Exercise description
Where an entry contains a picture, skip the picture and write out everything else exactly.

Input
= Beginning of Section =

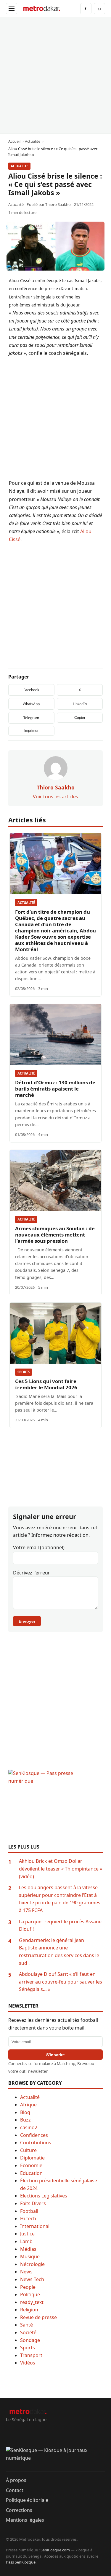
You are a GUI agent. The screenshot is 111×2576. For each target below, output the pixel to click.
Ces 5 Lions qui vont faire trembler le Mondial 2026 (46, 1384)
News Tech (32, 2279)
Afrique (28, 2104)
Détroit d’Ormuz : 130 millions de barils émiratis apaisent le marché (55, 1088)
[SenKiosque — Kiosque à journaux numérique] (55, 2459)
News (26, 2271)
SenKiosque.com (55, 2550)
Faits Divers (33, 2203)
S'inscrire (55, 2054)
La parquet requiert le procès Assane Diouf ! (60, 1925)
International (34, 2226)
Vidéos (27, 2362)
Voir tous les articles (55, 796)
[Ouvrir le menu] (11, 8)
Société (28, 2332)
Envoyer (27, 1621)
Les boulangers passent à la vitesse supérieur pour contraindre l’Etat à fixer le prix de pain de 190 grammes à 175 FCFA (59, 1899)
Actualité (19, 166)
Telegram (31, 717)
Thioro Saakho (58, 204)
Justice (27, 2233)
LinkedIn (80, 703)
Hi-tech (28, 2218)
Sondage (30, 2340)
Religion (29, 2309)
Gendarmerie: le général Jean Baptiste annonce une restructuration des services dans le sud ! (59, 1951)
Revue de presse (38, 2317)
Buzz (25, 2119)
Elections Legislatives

= End of Section =

Exercise output
You are a GUI agent. The screenshot is 111×2576. For each target below, output the pixel to click.
Ces 5 Lions qui vont faire trembler le Mondial 2026 (46, 1384)
News Tech (32, 2279)
Afrique (28, 2104)
Détroit d’Ormuz : 130 millions de barils émiratis apaisent le marché (55, 1088)
[SenKiosque — Kiosque à journaux numérique] (55, 2459)
News (26, 2271)
SenKiosque.com (55, 2550)
Faits Divers (33, 2203)
S'inscrire (55, 2054)
La parquet requiert le procès Assane Diouf ! (60, 1925)
International (34, 2226)
Vidéos (27, 2362)
Voir tous les articles (55, 796)
[Ouvrir le menu] (11, 8)
Société (28, 2332)
Envoyer (27, 1621)
Les boulangers passent à la vitesse supérieur pour contraindre l’Etat à fixer le prix de pain de 190 grammes à 175 FCFA (59, 1899)
Actualité (19, 166)
Telegram (31, 717)
Thioro Saakho (58, 204)
Justice (27, 2233)
LinkedIn (80, 703)
Hi-tech (28, 2218)
Sondage (30, 2340)
Religion (29, 2309)
Gendarmerie: le général Jean Baptiste annonce une restructuration des services dans le sud ! (59, 1951)
Revue de presse (38, 2317)
Buzz (25, 2119)
Elections Legislatives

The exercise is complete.